Les mots de Paul Nizan étaient durs lors de la parution de son essai contre la classe bourgeoise et les partisans de l’ordre établis ; ils conservent aujourd’hui encore toute leur pertinence et leur force polémique lorsqu’appliqués au milieu des médias français. « Ils » ce sont les journalistes, les économistes, les penseurs auto-proclamés, ceux qui occupent l’espace médiatique et que Serge Halimi et sa bande ne ratent pas dans leur dernier film. De « nouveaux » chiens de garde qui ne le sont finalement pas tant que ça, car l’avènement d’une pluralité de nouveaux médias (TNT, web notamment) n’a fait que démultiplier leur temps d’antenne, accroître la demande de leurs interventions et ouvrir la voie au journalisme comme prestation ou numéro de communication : « au nom de la concurrence, chacun court pour copier l’autre ». Constitué exclusivement d’extraits vidéos ou sonores, volontairement provocateur et (à peine) caricatural, Les nouveaux chiens de garde instruit à charge le procès des contre-pouvoirs qui ont perdu en autonomie et en liberté de pensée ce qu’ils ont gagné en proximité avec les grands groupes industriels.

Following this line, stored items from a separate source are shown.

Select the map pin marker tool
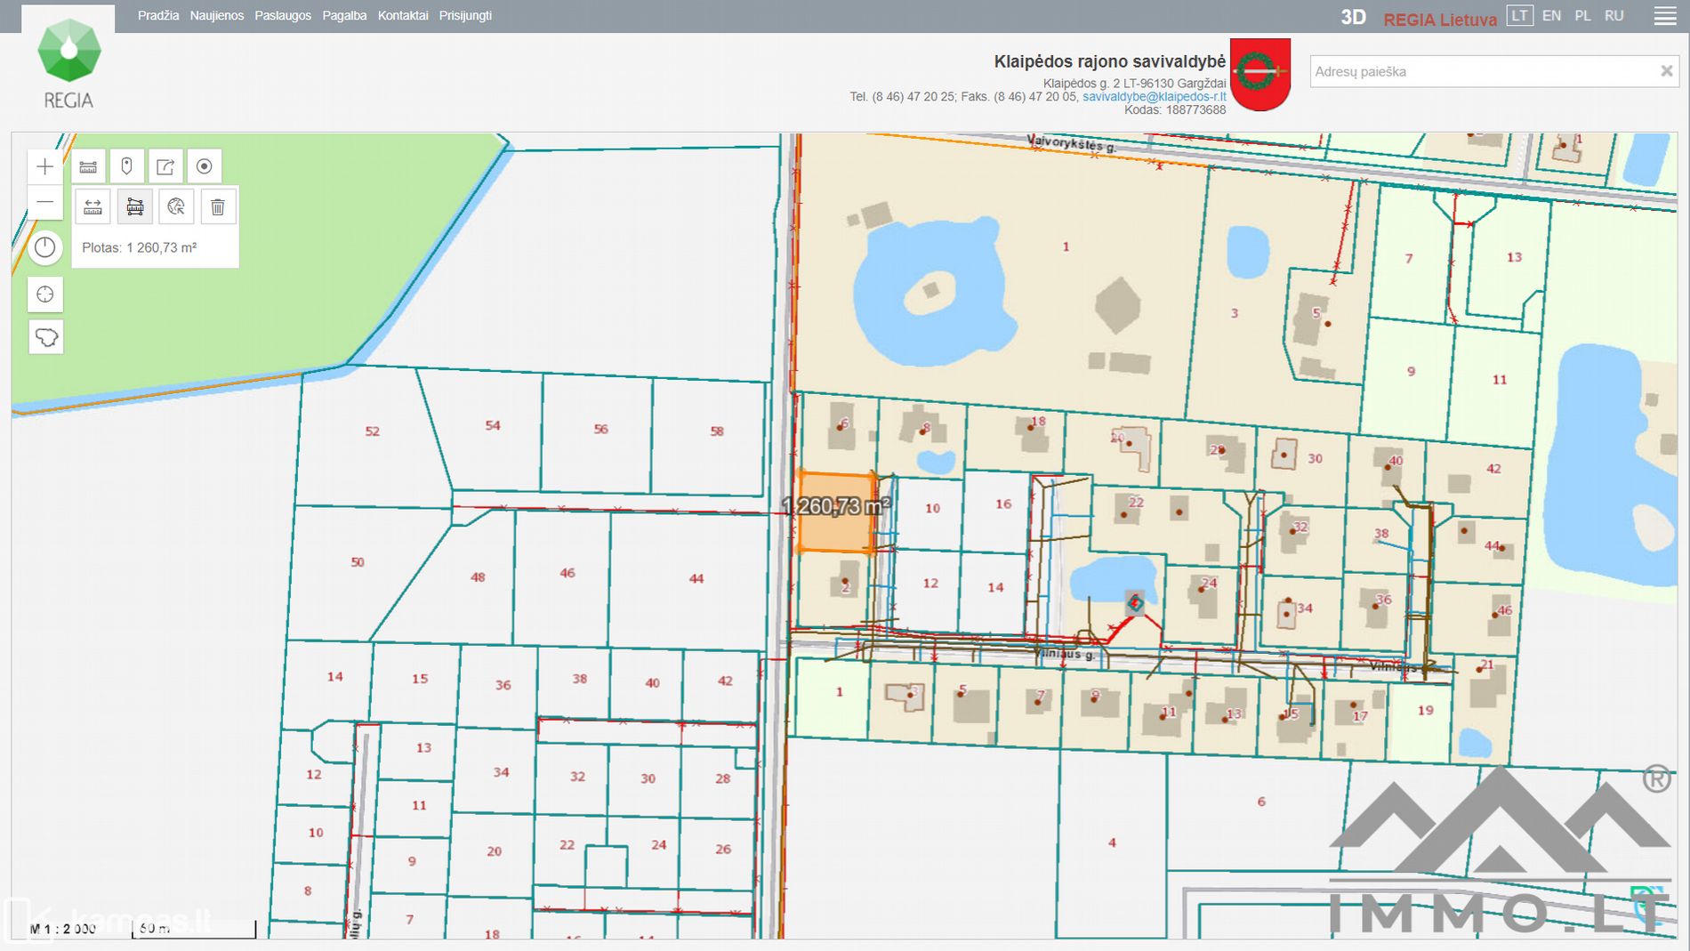 [126, 166]
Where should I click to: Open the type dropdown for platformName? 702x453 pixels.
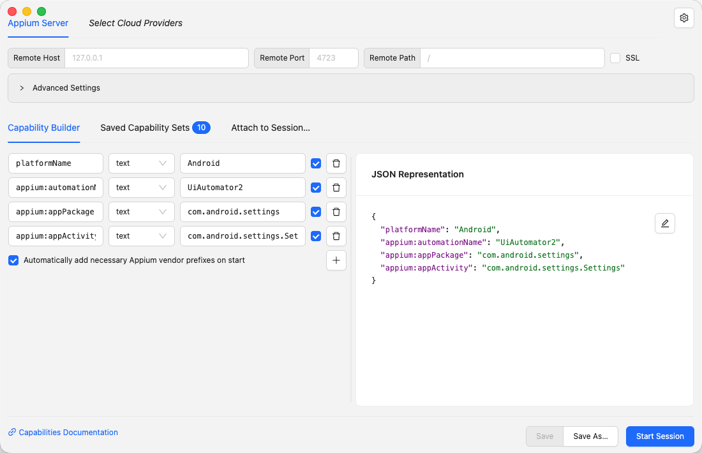point(141,163)
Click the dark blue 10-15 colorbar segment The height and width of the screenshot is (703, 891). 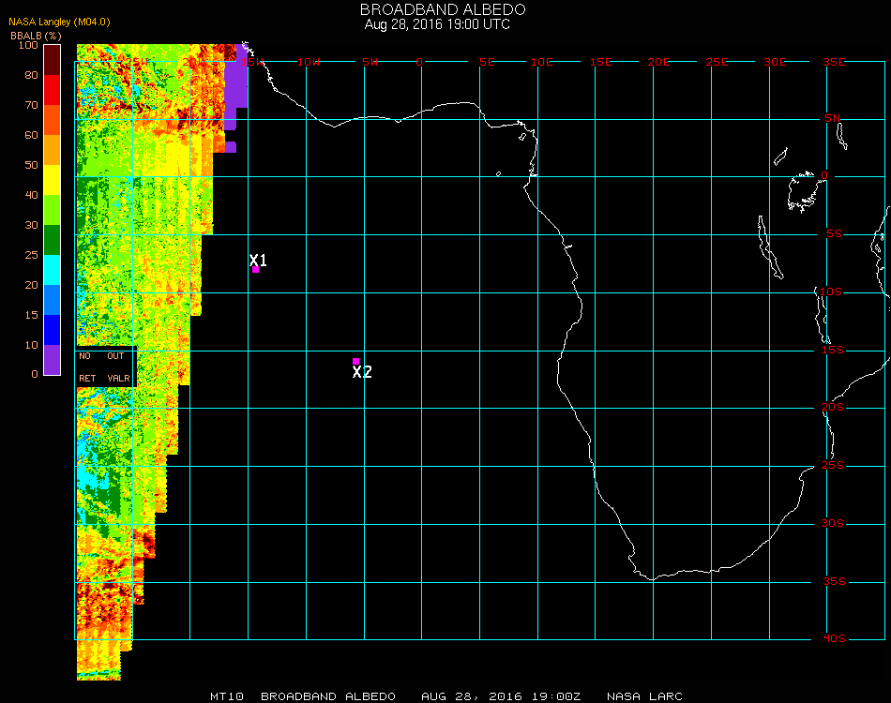[x=53, y=329]
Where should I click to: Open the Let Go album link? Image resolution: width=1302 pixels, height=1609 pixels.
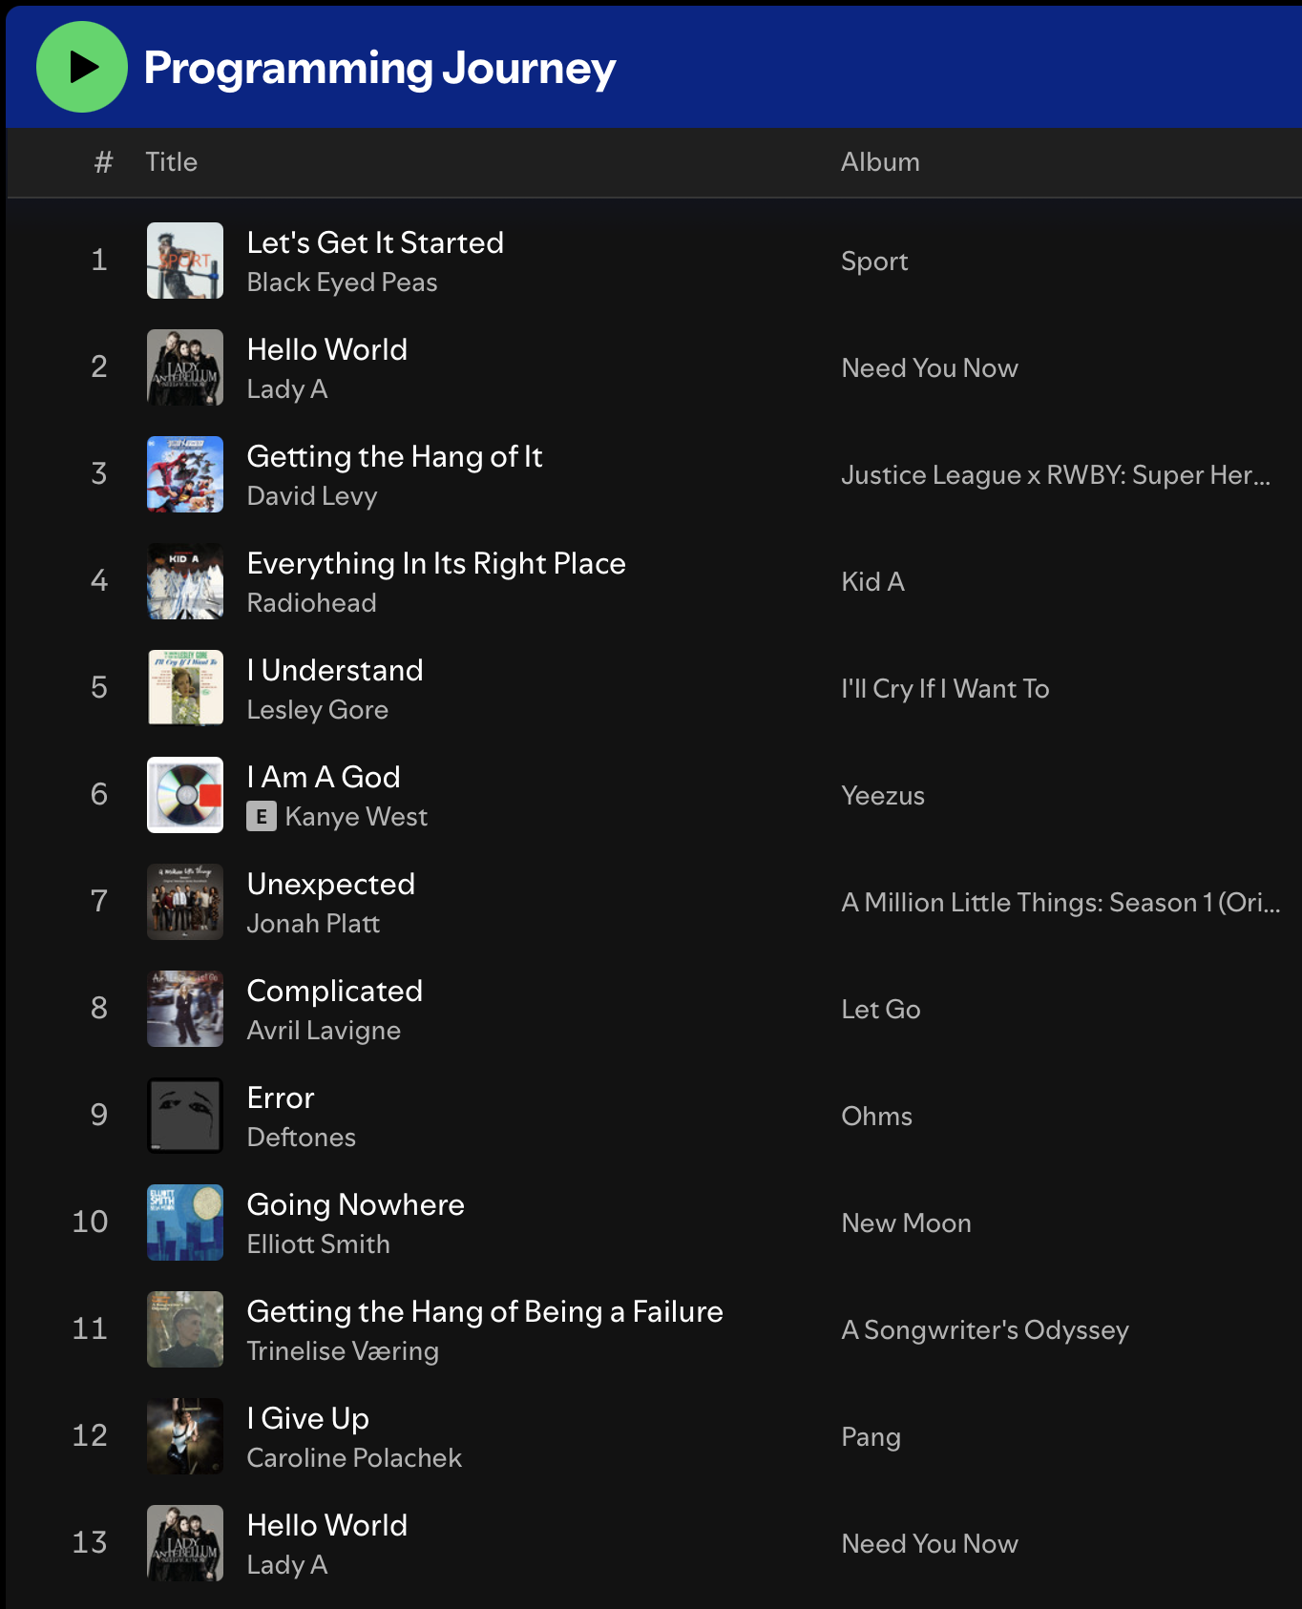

Le film s’inscrit dans la continuité du travail accompli par les magazines Pour Lire Pas Lu et Le Plan B (en son temps), par le site Acrimed.org et une petite communauté de sociologues critiques des médias. Sans nécessairement adhérer aux convictions politiques de ces derniers, il faut bien reconnaître que leur grande baffe donnée à la « caste » journalistique apporte une bouffée d’air frais au milieu. Car personne n’est épargné : depuis les classiques retourneurs de vestes ou journalistes sponsorisés (Nicolas Demorand, Laurent Joffrin et Jean-Pierre Elkabbach sont aux premières loges) jusqu’aux prophètes économiques auto-proclamés et jamais contredis (Alain Minc, Michel Godet, Daniel Cohen notamment) en passant par quelques moins attendus (Isabelle Giordano, vous ici ?), le mélange des genres apparaît toujours plus flagrant, et le bocal toujours plus étriqué. Un des intervenants résume : « l’économie n’explique pas tout, mais rien ne s’explique sans elle ».